While all 60 property owners signed on to be included in the federal grant program, it will be up to each property owner whether to sell. 

Earl Hilaski does not plan to go anywhere. 

Hilaski, 72, is upset FEMA's grant will give owners only 75 percent of a property's value. 

"I don't think anybody down here's going to sell for 75 cents on the dollar," said Hilaski, who along with his wife, Nancy, has lived in the 11600 block of Van Lopik for more than 25 years. "We formed an association and got ourselves a lawyer and everything." 

Hilaski estimated only 10 property owners would take the government's deal. 

Township and county officials were looking at other funding sources -- including foundation grants -- to make up the remaining 25 percent, so the entire burden would not fall to owners. 

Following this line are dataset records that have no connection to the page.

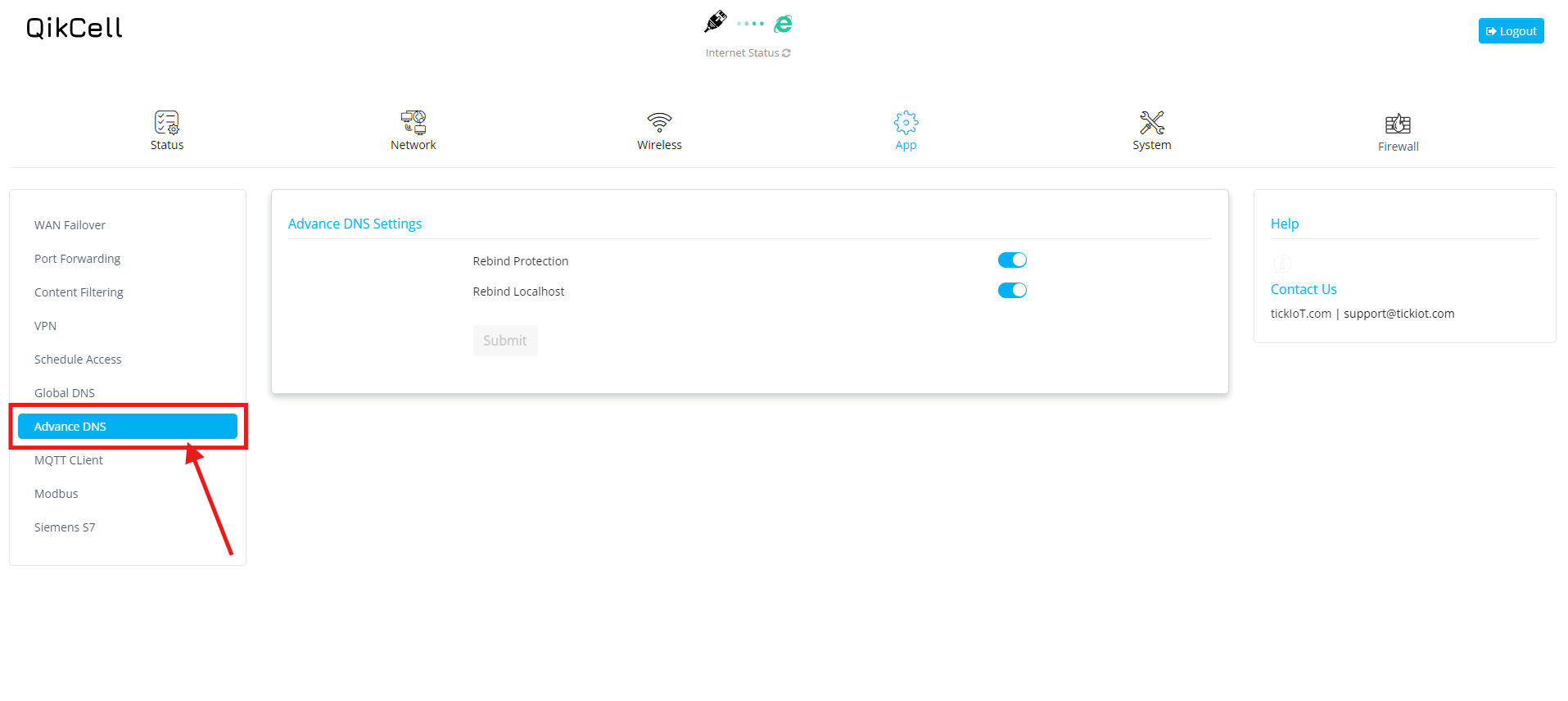The width and height of the screenshot is (1568, 701).
Task: Open the Wireless settings icon
Action: pos(659,123)
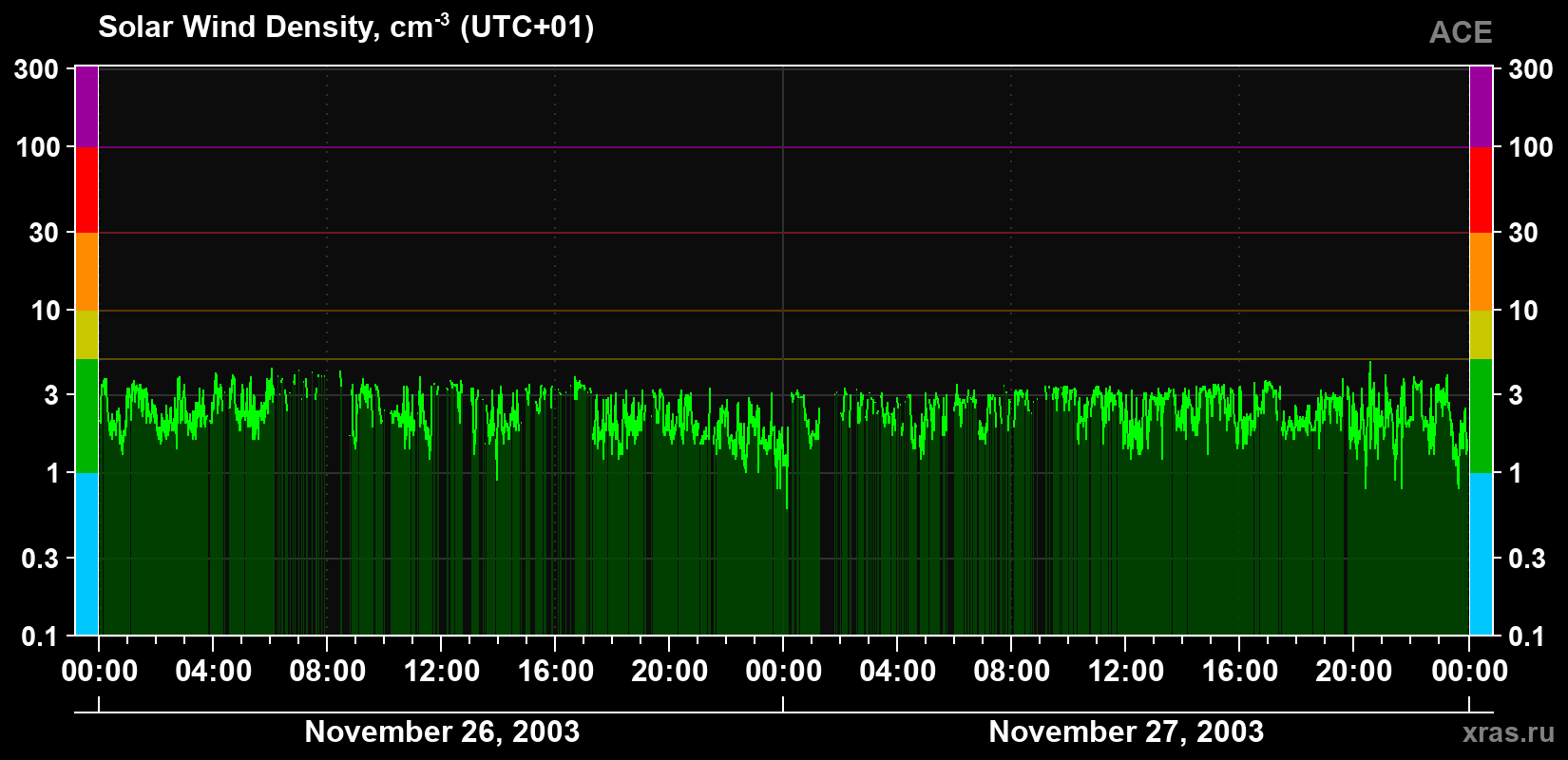
Task: Click the cyan band on the right scale
Action: [1481, 554]
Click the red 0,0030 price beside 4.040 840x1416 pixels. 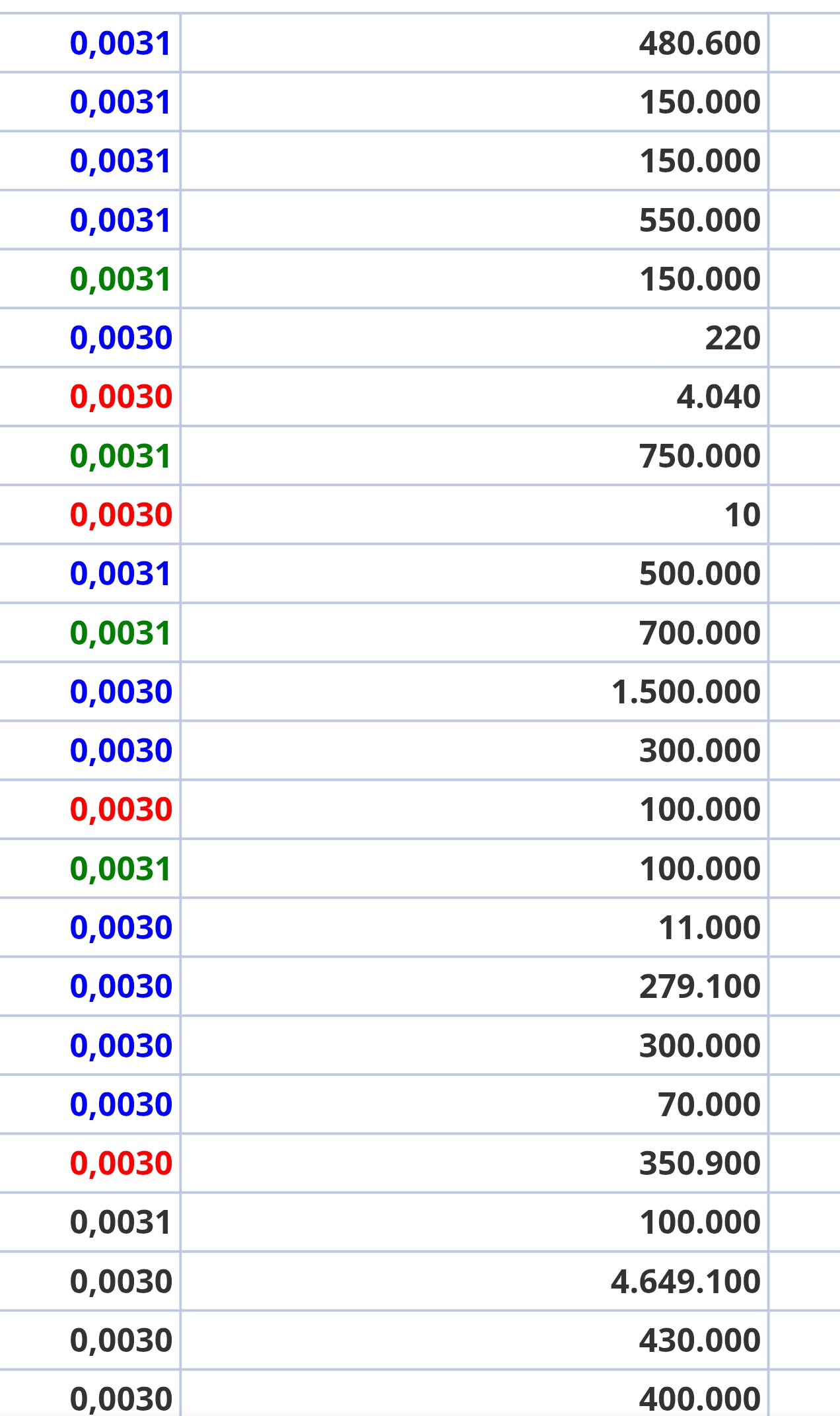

No details on that progress was available Tuesday, but the county parks department considered paying 5 percent -- reducing property owners' share to 20 percent -- with an eye toward creating a linear park along the river. No decision has been made. 

Smith said he remained hopeful "adequate funding for fair market value" would be found for all sites in the area. 

Robinson Township officials plan to hold a meeting soon to update residents on details of the FEMA grant. 

Township Supervisor Bernice Berens said she was "thankful" to hear news of the grant. 

"At least the people will have an opportunity to make a decision (on whether to sell their properties)," she said. 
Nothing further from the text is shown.